Items listed in a dataset:
"""

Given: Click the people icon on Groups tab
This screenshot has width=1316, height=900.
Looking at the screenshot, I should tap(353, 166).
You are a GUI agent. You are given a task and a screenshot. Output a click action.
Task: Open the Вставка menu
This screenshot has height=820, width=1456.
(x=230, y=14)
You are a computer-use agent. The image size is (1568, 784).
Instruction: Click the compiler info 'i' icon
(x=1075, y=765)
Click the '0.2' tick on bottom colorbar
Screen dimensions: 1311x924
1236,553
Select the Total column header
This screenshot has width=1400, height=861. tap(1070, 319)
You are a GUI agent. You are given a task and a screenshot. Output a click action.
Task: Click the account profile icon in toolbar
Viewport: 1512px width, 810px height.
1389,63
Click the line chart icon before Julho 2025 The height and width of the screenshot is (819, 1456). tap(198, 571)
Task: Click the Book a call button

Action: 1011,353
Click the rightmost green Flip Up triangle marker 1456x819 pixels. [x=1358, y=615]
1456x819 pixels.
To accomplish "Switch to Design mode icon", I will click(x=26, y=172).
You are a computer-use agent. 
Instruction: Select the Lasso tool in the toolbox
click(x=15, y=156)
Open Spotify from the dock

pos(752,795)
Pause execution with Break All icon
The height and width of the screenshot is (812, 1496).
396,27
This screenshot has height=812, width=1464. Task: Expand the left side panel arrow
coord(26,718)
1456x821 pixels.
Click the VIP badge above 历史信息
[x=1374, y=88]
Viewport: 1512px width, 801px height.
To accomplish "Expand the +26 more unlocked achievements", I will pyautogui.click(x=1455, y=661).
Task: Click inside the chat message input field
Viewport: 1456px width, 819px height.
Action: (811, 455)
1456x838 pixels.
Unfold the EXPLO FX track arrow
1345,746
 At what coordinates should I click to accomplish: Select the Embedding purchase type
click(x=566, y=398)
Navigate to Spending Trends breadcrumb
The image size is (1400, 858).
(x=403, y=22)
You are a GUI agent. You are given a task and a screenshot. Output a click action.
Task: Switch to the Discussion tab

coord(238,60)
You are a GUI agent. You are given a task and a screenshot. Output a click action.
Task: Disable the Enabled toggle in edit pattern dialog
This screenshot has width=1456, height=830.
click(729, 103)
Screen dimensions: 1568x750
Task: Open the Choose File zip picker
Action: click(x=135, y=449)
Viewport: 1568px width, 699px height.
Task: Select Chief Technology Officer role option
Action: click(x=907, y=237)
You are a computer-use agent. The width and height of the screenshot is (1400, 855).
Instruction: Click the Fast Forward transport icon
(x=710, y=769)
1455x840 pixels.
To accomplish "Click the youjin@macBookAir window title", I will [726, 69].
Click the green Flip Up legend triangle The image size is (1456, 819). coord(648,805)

"""

→ **Task details**
Tally up the lines in the records that contain the word "pixels" and give only the total.

→ **Task output**
5